Por isso, a vitimização é o maior impedimento ao crescimento e à evolução psíquica por nos fazer permanecer sempre na mesma posição, negando-nos autonomia, vontade própria, superação de medos, transcedência necessidades infantis, caprichos do ego.

Já a autorresponsabilização permite-nos olhar para uma relação em que estejamos, seja ela de que tipo for, e perceber porque aceitámos o que aceitámos. Ficámos onde ficámos, quisemos o que quisemos. O que nos levou a permanecer ali. Está por detrás disso: que vontade, desejo, necessidade? É para isso que serve o autoconhecimento.

A vitimização mantém-nos no complexo.

A autorresponsabilização leva-nos à totalidade do arquétipo. Ao seu lado solar e lunar. À integração do conteúdo psíquico que ficou preso no complexo e à superação do mesmo. Assumindo esse conteúdo, que até então estava sombrio, na consciência.

Lidando com ele, parando de o projetar nos demais.

Coletivamente, a vitimização leva-nos a pensar que precisamos de um salvador. Projetando todas as nossas valências em políticos, grupos, ídolos, parceiros amorosos, chefes, pessoas mais ou menos públicas.

Que apenas defendem os seus interesses pessoais, jamais os do conjunto. Como todos quantos se movem por poder e controlo.

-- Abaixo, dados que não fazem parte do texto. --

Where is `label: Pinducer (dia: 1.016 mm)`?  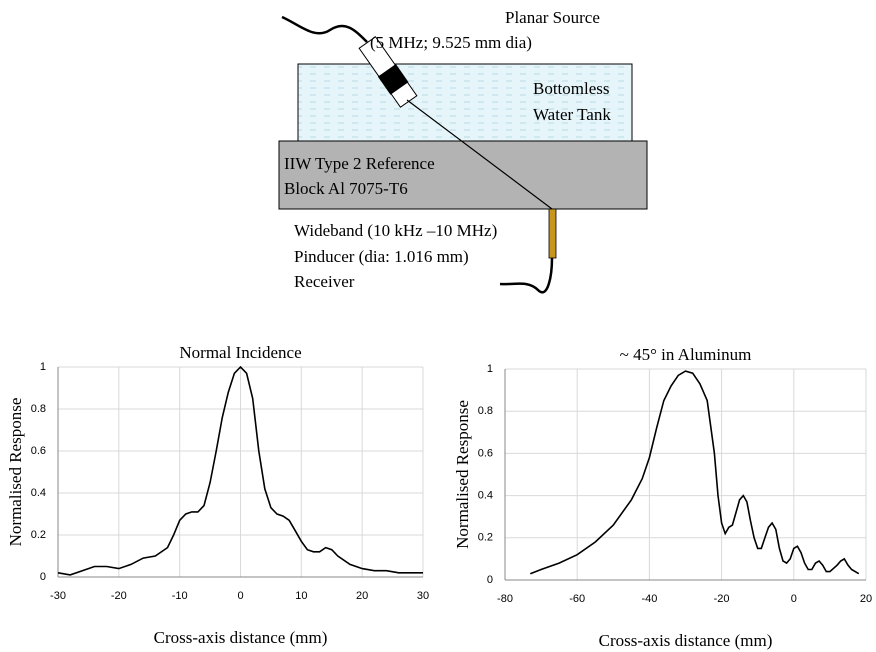 label: Pinducer (dia: 1.016 mm) is located at coordinates (382, 256).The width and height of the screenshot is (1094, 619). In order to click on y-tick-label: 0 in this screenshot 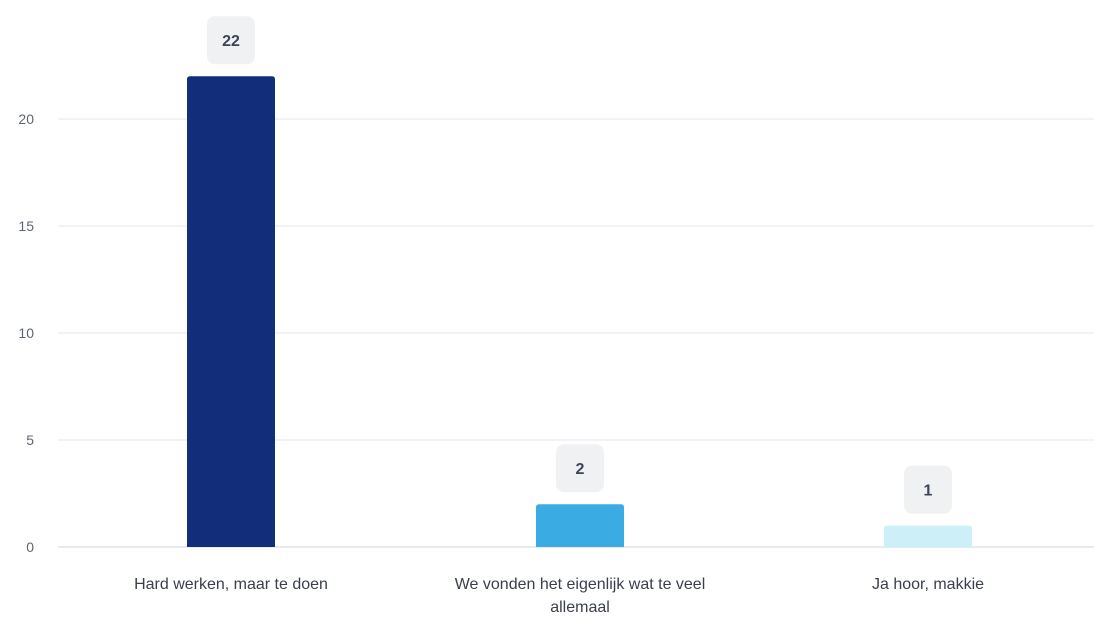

Todos nós precisamos de um certo nível de poder e controlo sobre nós e a nossa própria vida, isso é saudável. O perigo está em apenas sabermos viver assim. Sobrepondo esse medo à experiência da vida. Que também inclui vulnerabilidade.

O poder e o controlo levam à tirania emocional. A vulnerabilidade à humanização.

Assim, a autorresponsabilização eleva-nos a outro patamar: em vez de co-dependentes, sejamos co-responsáveis: responsáveis para com os outros e não pelos outros.